In one of the funniest scenes in film history, Rooney gets a phone call supposedly from a parent. Rooney, knowing it's really a teenager, insults him. Then Ferris tricks Rooney into believing it really is an adult on the line, and Rooney falls over himself apologizing, much as the maitre d' will later.

In real life, most teenagers know they are owed an apology from the adult world, but seldom get one. Ferris Bueller, by hook or by crook, gets that apology. How could young audiences not cheer him on?

The most poetic justice comes at the end. After Rooney has devoted all his energy to locking up Ferris in school, not only does Ferris slip away, but a degraded Rooney is forced to ride home on the school bus. The warden has become one of the prisoners.

The Hero

The film ultimately does find a hero: not Ferris, but Cameron. Cameron is honest, responsible, helpful, and generous. Sadly, for most of the film he is not a hero but a victim.

He lives in poverty while surrounded by his parents' wealth.

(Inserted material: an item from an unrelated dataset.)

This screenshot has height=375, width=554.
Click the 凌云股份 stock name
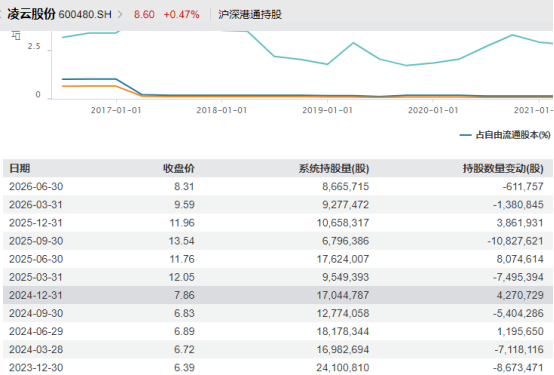[x=31, y=14]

His parents can afford a garage full of classic cars, kept only for show, but Cameron is relegated to driving an old clunker.

Cameron can escape school only when he really is sick. All his decisions are made for him — by his parents, by his school's staff, by his friend, and by his germs.

What makes Cameron different from teenaged protagonists in other films is Cameron's last scene where he finally becomes a hero. He chooses to stop being a victim. He deliberately damages his father's prized Ferrari while giving us a classic John Hughes soul-searching monologue:

I put up with everything. My old man pushes me around. I never say anything. ... I've got to take a stand against him. I am not going to sit on my áss as the events that effect me unfold to determine the course of my life. I'm gonna take a stand.

Ferris Bueller, in his only selfless act in the film, offers to take the blame for damaging the car, but Cameron won't let him:

I'm going to defend it. Right or wrong I'm going to defend it. ... When Morris comes home, he and I will just have a little chat.
  Alan Ruck in Ferris Bueller's Day Off
 
Cameron (Alan Ruck): a hero at last

This represents a break from other teenager films, including other John Hughes films. In The Breakfast Club, the teenagers talk about problems with their parents but never solve them. In Weird Science's best scene, Kelly LeBrock tells off Anthony Michael Hall's unloving parents. But later LeBrock causes the parents to forget that the confrontation ever took place, leaving Hall with the same troubled family life he'd endured all along — and Hughes presents that as a happy ending, as if escaping consequences were better than confronting problems.

This time, Hughes gets it right, at least in telling Cameron's story. Cameron learns that the only way out is through, and Hughes lets that stand as Cameron's happy ending.

Sloan: "Do you think Cameron is going to be okay?"
Ferris: "Oh, yeah. ... For the first time in his life."

Cameron, in fact, will be more okay than Ferris will. Sure, Ferris escapes consequences, but Ferris will have to spend the rest of his life performing for his parents, using words like "blankie" and "ringy-dingy" to convince his dorky parents he's the son they want him to be, whereas Cameron will finally demand respect for the man he really is.

The Fight Club Theory

Some online argue that Ferris Bueller's Day Off is like The Fight Club, that Ferris does not really exist except in Cameron's imagination. Nothing in Ferris Bueller's Day Off hints at this being John Hughes' intention. I believe the Ferris Bueller Fight Club Theory has gained traction for one reason only: it makes Cameron the film's protagonist.

In most films, the hero who earns the happy ending is the film's main character. That's why reshaping Ferris Bueller's Day Off to make Cameron the main character is so attractive to people: it just feels right.